The repository will be accessed in the first instance by the KR subsystem, which will read the linear representation and create a structured representation more convenient for the intended usage. The first level of use of this will be by the deductive “kernel” (DK) which will provide a first layer of inferential capability. The second level of use, making use of the deductive kernel will involve focal AI, along the lines of DeepMind’s alpha-zero, using neural net heuristics to guide Monte Carlo Tree Search (MCTS) processes. This differs from a typical application of that approach because we will be treated each context as a separate “perfect information space” with its own neural net, resulting in a hierarchy of intelligent agents which collaborate in the solution of any problem.

The resulting capabilities will then made available through an MCP server interface.

In the first instance, neither intelligent nor even deductive capabilities will be provided, but we will nevertheless approach as early as possible the delivery of some service through an MCP server. That earliest service will be simply access to the content of a theory hierarchy, and to provide that service we will export theory hierarchies from existing HOL ITP systems.

The first prototype

The first prototype will be a simple MCP server which can create an empty repository or open an existing repository as an S-expression. It will support the primitive operations on S-expressions and allow extention of the repository by appending new S-expressions built using the existing structures, new atoms and CONS cells.

The Structure of a SPaDE repository

A SPaDE repository contains a heirarchy of contexts or theories, each of which introduces various names by including them in a signature indicating what type of value they denote, and providing a constraint which assigns meaning to the names. At the lowest level, to provide complete generality, these structures are stored in a postfix format in which both operands and operators are represented as null-terminated UTF-8 strings. This is further simplified by the structural device which we see in LISP in which aribitrary structures are represented in an underlying structure with only one constructor (CONS).

The Linearisation of Structured Repositories

Since we are representing the more elaborate structure of a theory heirarchy using structures essentially the same as LISP S-expressions the problem of linearising these for storage in a simple file format becomes a matter of defining a clear mapping between S-expressions and a flat representation. We can therefore write the software to perform this mapping, before we determine the details of how the theory hierarchy is mapped into S-expressions.

In the first instance we need to write in SML software for writing such a repository, and in Python (main candidate for implementation of the SPaDE MCP server) we need to be able to read this format (in the first instance, and later to append extra structure to the files, which will also cover creating from scratch and is the only kind of write access anticipated).

So we need to have a python procedure (or method?) which writes such a list structure into a file in a postfix format, and one for reading such a file and reconstructing the structure. The atoms will all be null terminated utf8 character strings, NIL will be the empty string, and there will be only the one operator. In order to admit the inclusion of null bytes in these “strings” (so that they become arbitrary byte sequences), the “\” character will be used as an escape. The postfix linear format to be written to the file, will consist exclusively of a series of null terminated utf8 strings, of which the first character identifies the string as CONS if it consists only of the character 0, and will otherwise begin with the character “1” followed by the string (or empty string) representing a operand. To convert the linear file into a list structure, use a stack, the elements of which are either atoms or links to lists already formd, push atoms onto the stack until a CONS is reached, then perform a CONS on the top two elements, which are then removed and replaced by a link to the CONS cell. Before approaching this problem, consider carefully whether you have understood this description, and ask for clarification if you have any doubts.

* **Provided records**:
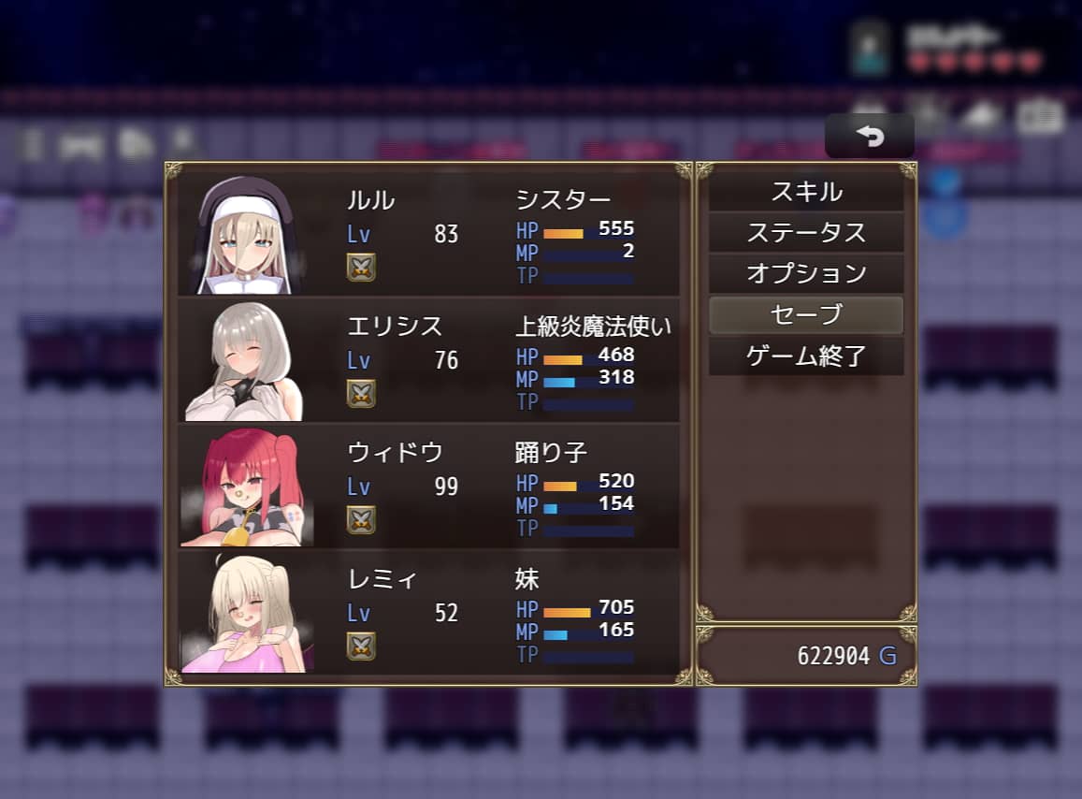
Task: Click the 622904 G gold window
Action: tap(806, 655)
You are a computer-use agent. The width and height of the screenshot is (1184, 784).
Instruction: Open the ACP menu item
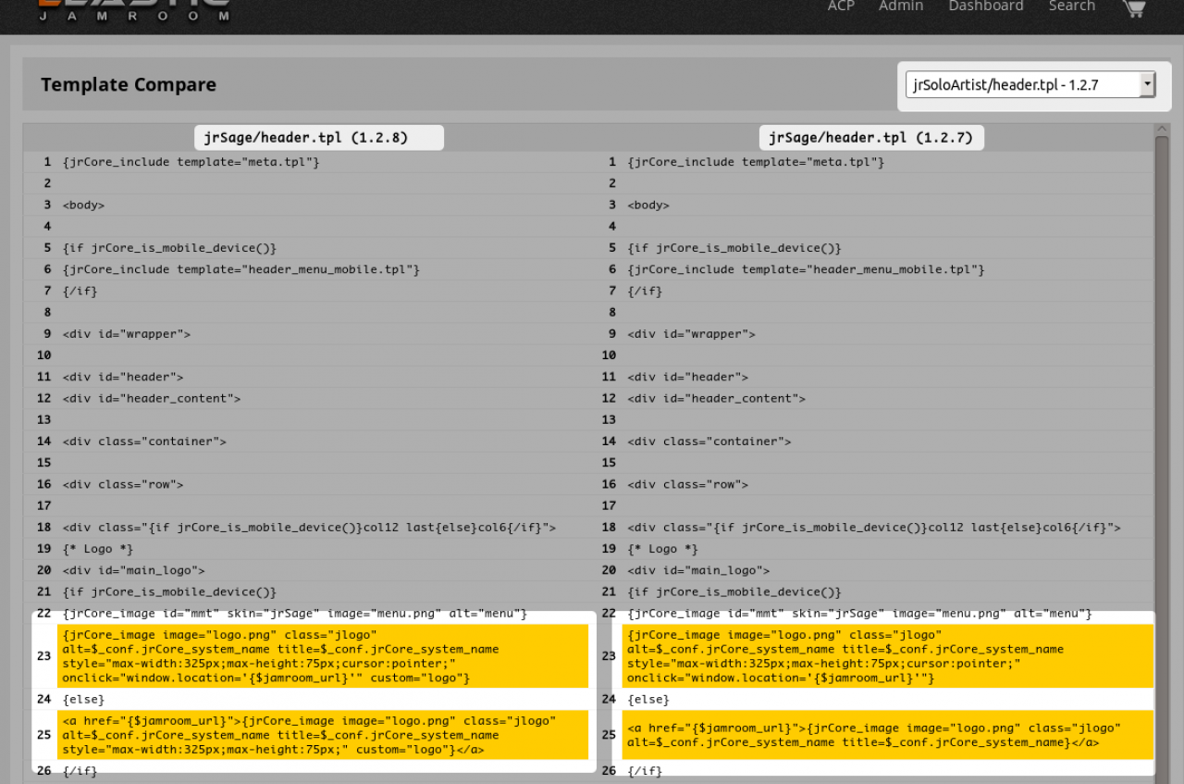pos(841,6)
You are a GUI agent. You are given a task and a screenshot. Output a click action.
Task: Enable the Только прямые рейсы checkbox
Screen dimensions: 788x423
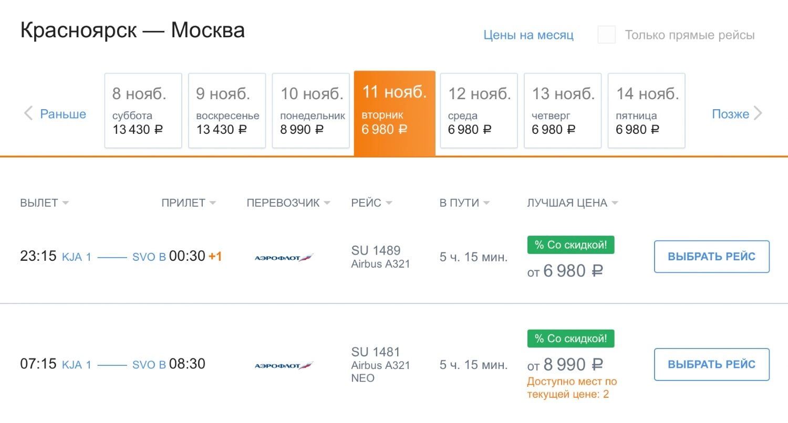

* **Activity**:
Please list every section heading in the SPaDE repository text above, in order of appearance.

* **Worked solution**:
The first prototype
The Structure of a SPaDE repository
The Linearisation of Structured Repositories